Energy Price Jumps as BP, Tankers, and Gas Carriers Stop Red Sea Transits
Oil major BP joined the growing list of shipping companies that are suspending their operations passing through the Red Sea and Suez Canal as the security situation was increasingly being called into question. World oil markets reacted to the news as shipping experts have warned of the potential for growing delays and an impact on global supply chains due to the disruption of shipping operations.
The price of oil reversed a multi-day decline jumping one to two percent on world markets Monday morning after BP reported that it was implementing a “precautionary pause,” for all of its vessels sailing through the Red Sea and Suez Canal due to the “deteriorating security situation,” in the region. By midday, the price of oil was up as much as three percent on the NYMEX exchange and had briefly been back about $74 a barrel after retreating from a high of over $90 a barrel in late October and falling below $69 last week.
News of the international collation did little to clam the fears in the global energy markets. Prices continued to climb on Tuesday again briefly going above $74 on the NYMEX. The market closed up a further 1.5 percent at $73.58 a barrel. The price on the NYMEX is up nearly four percent since the low on Monday. Platts reported that futures contracts were as high as $79 a barrel.
Europe’s energy markets were showing the most concern with analysts highlighting the significance of the Suez Canal to the region’s oil supply. S&P Global Market Intelligence calculates that 21.5 percent of Europe’s refined oil imports pass through the Red Sea and 13 percent of its crude oil imports.
Joining BP in announcing the pause on shipping, Euronav also confirmed that it has also decided to avoid the area diverting its ships from the Red Sea. The leading operator of Suezmax tankers last week said it was adding the option into its future contracts to reroute vessels around Africa. Maersk Tankers was the first company last week moving to add the rerouting clause to its tanker pool operation.
Following the lead of BP and others, S&P Global Commodity report is saying that Frontline, which has a fleet of 75 tankers has also decided to reroute vessels away from the Red Sea. S&P calculates that combined Euronav and Frontline represent as much as four percent of the global tanker fleet.
Other large oil companies including Equinor in Norway reported that it would also be diverting its shipment. Bloomberg cited examples of LNG and LPG carriers also diverting away from the Red Sea starting last Friday. They highlight that the price of European LNG was up seven percent on Monday citing analysts that said nearly seven percent of Europe’s LNG imports pass through the Suez Canal.
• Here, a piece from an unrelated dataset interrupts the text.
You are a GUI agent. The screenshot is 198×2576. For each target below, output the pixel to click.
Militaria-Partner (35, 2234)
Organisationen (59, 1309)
The Suez Canal Authority responded to the reports of increasing rerouting of tankers and gas carriers saying it is monitoring the situation very closely. According to their calculations, 55 ships have diverted to sail around the Cape of Good Hope since November 19. The authority however emphasized that 77 vessels transited the Suez Canal on Sunday, December 17, representing more than four million net tons and part of the just over 2,200 vessels that made the trip in 2023.